Objective |
Output every line of the listing below word for word. Leave out the pictures.

(Element lookup records)

— BEGIN —

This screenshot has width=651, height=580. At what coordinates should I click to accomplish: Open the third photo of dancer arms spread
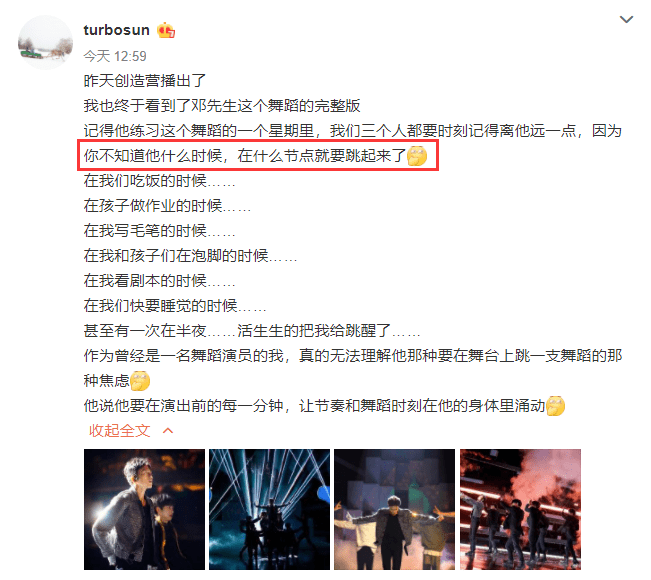(x=394, y=509)
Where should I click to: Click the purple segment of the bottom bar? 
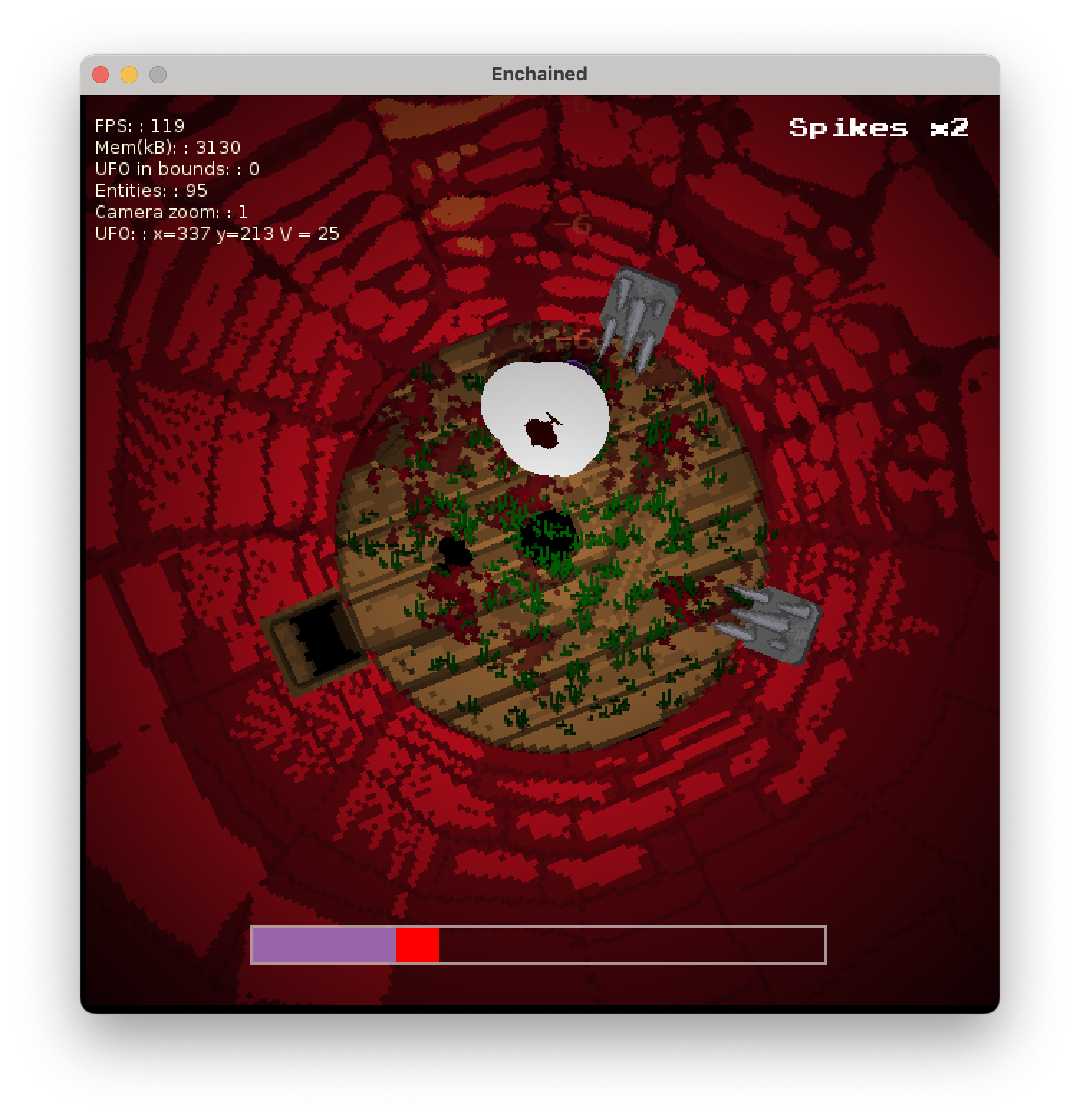pyautogui.click(x=325, y=945)
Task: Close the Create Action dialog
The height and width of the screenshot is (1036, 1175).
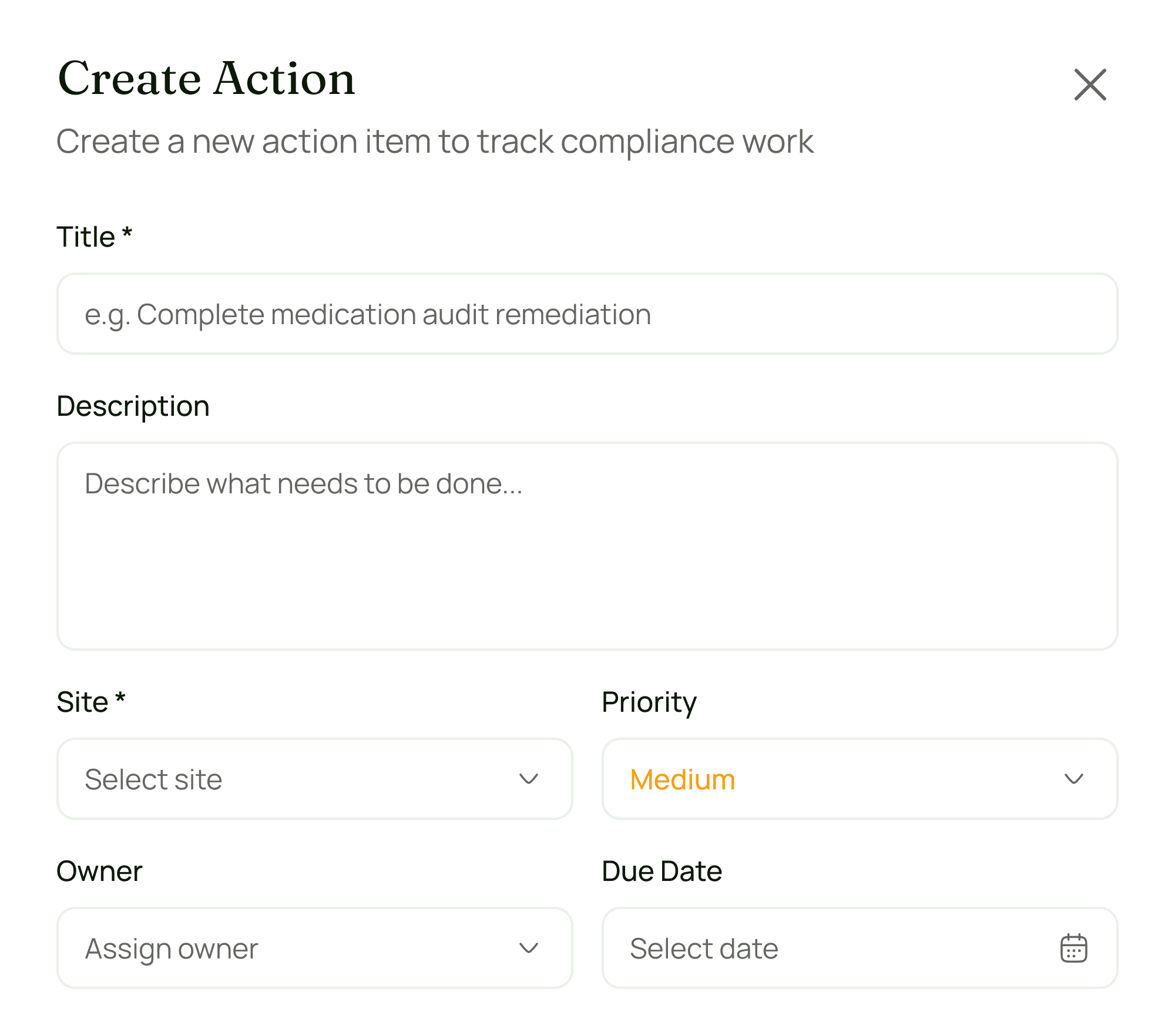Action: point(1090,84)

— END —

Finished task |
This screenshot has width=651, height=580. At what coordinates should I click to accomplish: Open the third photo of dancer arms spread
(x=394, y=509)
Where should I click to: Click the purple segment of the bottom bar? 
pyautogui.click(x=325, y=945)
Task: Close the Create Action dialog
The height and width of the screenshot is (1036, 1175).
Action: point(1090,84)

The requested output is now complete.